**TASK TO COMPLETE:** Extend the forum reply below on trimming a GWAS script, picking up right after its last line.

**SELECTED EXCERPT:**
Great, there’s a few issues here that we can easily address.

First, remove this line:

gwas=gwas.key_by(‘varid’)

That unnecessarily reorders the entire data to be keyed by RSID, an expensive an unnecessary operation.

The BGEN file is imported with all three fields: GT, GP, and dosage, but you only ever use GT. Change it to only list the fields you need.

genotype_info = hl.import_bgen(
path=bgenFile,
entry_fields=[‘GT’,‘GP’,‘dosage’],
sample_file=sampleFile
)

Moreover, you perform a GWAS on the GT field:

hl.linear_regression_rows(
y=data.pheno.f_1190_0_0,
x=data.GT.n_alt_alleles(),
...
)

**RECORDED INFORMATION:**
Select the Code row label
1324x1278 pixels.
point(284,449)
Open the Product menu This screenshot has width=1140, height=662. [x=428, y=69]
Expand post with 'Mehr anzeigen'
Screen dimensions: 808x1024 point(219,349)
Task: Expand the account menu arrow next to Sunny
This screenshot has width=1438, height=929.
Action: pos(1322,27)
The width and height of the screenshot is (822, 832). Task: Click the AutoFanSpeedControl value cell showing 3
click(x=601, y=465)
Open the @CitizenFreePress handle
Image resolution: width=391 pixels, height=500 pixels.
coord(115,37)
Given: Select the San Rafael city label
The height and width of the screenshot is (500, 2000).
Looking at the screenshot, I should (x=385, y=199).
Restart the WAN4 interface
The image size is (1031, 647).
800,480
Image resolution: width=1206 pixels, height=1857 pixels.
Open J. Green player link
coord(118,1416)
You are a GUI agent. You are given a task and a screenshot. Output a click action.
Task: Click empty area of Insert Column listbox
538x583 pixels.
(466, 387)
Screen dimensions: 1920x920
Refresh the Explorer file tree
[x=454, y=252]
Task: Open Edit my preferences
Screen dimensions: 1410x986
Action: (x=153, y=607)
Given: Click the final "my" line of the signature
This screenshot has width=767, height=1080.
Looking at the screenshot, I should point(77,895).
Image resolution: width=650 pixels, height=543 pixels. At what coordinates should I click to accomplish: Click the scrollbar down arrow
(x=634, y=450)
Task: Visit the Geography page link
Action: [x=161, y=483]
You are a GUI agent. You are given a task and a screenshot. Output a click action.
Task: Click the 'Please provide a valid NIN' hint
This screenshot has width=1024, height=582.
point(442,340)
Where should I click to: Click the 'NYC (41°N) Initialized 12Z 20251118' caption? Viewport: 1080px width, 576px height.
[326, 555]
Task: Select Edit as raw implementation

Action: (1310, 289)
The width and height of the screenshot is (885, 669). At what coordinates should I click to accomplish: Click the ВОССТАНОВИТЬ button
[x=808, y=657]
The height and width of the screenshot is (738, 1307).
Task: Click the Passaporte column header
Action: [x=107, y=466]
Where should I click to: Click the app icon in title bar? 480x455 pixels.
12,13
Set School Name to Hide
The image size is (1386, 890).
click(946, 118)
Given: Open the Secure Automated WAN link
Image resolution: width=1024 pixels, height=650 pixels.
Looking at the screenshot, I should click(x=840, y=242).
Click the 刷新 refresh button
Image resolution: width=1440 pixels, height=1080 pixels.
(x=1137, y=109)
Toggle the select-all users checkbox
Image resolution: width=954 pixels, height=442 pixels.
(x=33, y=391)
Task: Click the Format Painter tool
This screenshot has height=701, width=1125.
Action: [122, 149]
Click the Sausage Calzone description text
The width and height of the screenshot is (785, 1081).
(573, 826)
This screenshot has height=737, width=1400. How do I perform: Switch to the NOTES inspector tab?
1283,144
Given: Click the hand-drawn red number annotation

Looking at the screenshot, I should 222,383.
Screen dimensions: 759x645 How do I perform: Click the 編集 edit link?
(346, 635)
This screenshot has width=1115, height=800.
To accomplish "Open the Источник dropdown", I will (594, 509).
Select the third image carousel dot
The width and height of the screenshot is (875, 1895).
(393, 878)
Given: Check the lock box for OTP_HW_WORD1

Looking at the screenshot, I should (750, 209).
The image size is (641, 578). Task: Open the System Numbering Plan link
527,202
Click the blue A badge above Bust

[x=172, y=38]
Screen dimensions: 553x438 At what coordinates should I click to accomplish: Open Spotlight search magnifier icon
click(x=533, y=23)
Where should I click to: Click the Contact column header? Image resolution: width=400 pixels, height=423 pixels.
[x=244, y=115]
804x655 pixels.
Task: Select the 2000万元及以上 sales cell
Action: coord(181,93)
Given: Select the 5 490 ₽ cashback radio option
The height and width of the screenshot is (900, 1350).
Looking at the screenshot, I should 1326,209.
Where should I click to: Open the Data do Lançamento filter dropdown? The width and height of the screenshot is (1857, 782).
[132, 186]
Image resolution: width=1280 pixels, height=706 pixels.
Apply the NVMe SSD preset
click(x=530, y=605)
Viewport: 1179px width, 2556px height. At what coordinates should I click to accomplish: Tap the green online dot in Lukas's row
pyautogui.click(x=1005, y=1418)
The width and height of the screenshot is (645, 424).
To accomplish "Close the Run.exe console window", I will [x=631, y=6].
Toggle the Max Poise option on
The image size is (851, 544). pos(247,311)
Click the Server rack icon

**REPLY:**
But BGEN files store probabilities (GP). In order to do a GWAS of the GT field, Hail has to calculate the GT from the probabilities, which is an expensive operation to do for every single genotype! Are you sure you do not want to run a linear regression of the dosage? Or perhaps one of the GP probabilities?

On this line you perform a join between mfi_info and genotype_info on the varid. BGEN files are ordered by locus and alleles, not varid, so this operation has to re-order your entire mfi_info file to be ordered by locus and alleles. Is it possible to change this file so that it is sorted by locus and alleles rather than varid? That will substantially improve performance.

data=genotype_info.annotate_rows(mfi=mfi_info[genotype_info.row.varid])

Don’t do this, it causes hail to read the BGEN data twice. I think you’ll benefit from reading this guide, in particular note that Hail is lazy. Instead of doing this, use the pass_through argument to linear_regression_rows.

gwas = gwas.join(
data.rows(),
how=‘inner’
)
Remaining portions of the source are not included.